Archived from groups: comp.security.firewalls (More info?)

In article <i0dpg195ctm1s35dgbd1uc8lls989ugqph@news.easynews.com>,
CyberDroog@ClockworkOrange.com says...
> >Leythos <void@nowhere.lan> wrote:
> >
> >> I can't find
> >> many business reason to allow much more than HTTP/HTTPS to approved
> >> sites
> >
> >Poor people, who only can use caponized network access. Poor businesses,
> >who soon will fall back behind the competition, because they have
> >no media literacy, and the stuff cannot see, what's going on in the
> >world.
>
> As opposed to all of those successful and productive businesses who allow
> all of their employees to sit around reading The New York Times online all
> day. Or keep tabs on their ebay bids or sales. Or do all of their
> Christmas shopping.

I fired a chap after we checked the firewall logs and found he was
keeping an open connection to his stock trading site (before we locked
down what people could access) - his excuse was that he needed to trade
in order to afford to pay his bills and that calling on his cell or the
cost too much, and that he didn't have a computer at home, so he had to
trade at work.

We documented more than 60 hours in one month were he was actively
trading and not doing work - after the initial warning (at 9 hours) we
fired him for continuing.

We also found workers viewing Porn sites before hours, during breaks,
and staying after hours - funny how you display a list of workstation
names and porn files in the http sessions, how that seems to put an end
to it, for a few months... Firing was next for many.

And the list goes on - every company has these issues.

How about the LARGE Government agency where the Cleaning crew was
connecting to peoples desktops that were left logged in over the
night/weekend and downloading MP3? Locked them down to comply with HS
rules and HIPAA....

--

spam999free@rrohio.com
remove 999 in order to email me

Archived from groups: comp.security.firewalls (More info?)

>
> Keep trying, you're still not showing any reason to allow full,
> unrestricted, open, access to everyone in a company.
>

And if you do have unrestricted Internet access and was using it a bit too
much in the management's eye, you will hear about it. One guy was rolled on
the carpet about that and another one was doing a little too much emailing
on company time. They do watch what's going on.

Duane

Archived from groups: comp.security.firewalls (More info?)
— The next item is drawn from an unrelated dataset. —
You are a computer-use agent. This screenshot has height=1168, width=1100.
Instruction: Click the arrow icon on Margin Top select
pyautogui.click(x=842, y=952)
Stuart McGraw <smcg4191zz@friizz.rimoovallzzs.com> wrote:
> Nope, I am definitely not an expert -- I am just looking for some reliable
> info. For years I have heard people claim that NAT could be circumvented
> but I have yet to see any real proof of this (although I have not spent much
> time looking.)

Just try it yourself. Take a simple masquerading device, send from outside
a spoofed packet, which seems to come from inside, and sniff inside, if the
packet is routed. There is enough spoofing software in the wild, so you
can hack this simple task with BSD sockets yourself, or you could use
ready-made software to generate the packets.

> They debunk the myth that a NAT router provides as strong security as a
> "real firewall". Maybe some people claim that. I wouldn't, and don't know anyone
> who would.

Together with clever filtering, a NAT router can provide good security
against such attacks.

> They mention pings and then say "NAT devices, however, respond, letting
> the hacker know he's found a live connection and an easy way in to the
> network." Exactly how does a ping response indicate an ***easy*** (my emphasis)
> way into the network?

It doesn't. This is only nonsense. People, who are blocking ICMP echo,
don't understand the TCP/IP network protocol family. That's all.

Those people usually think that you could "stealth" your computer by doing
this, making it "invisible" in the Internet.

This is monkey business. The reason is, that they did not understand TCP
nor IP or ICMP, because:

If there is really no computer at a specific IP address, you're getting
a packet back!

Why?

The router before the non-existing PC then is sending an ICMP packet,
either which means "no computer here", or which means "the complete
network is not here, so there cannot be a computer" (ICMP destination
unreachable message with code 0 or 1, see RFC 792, STD 0005).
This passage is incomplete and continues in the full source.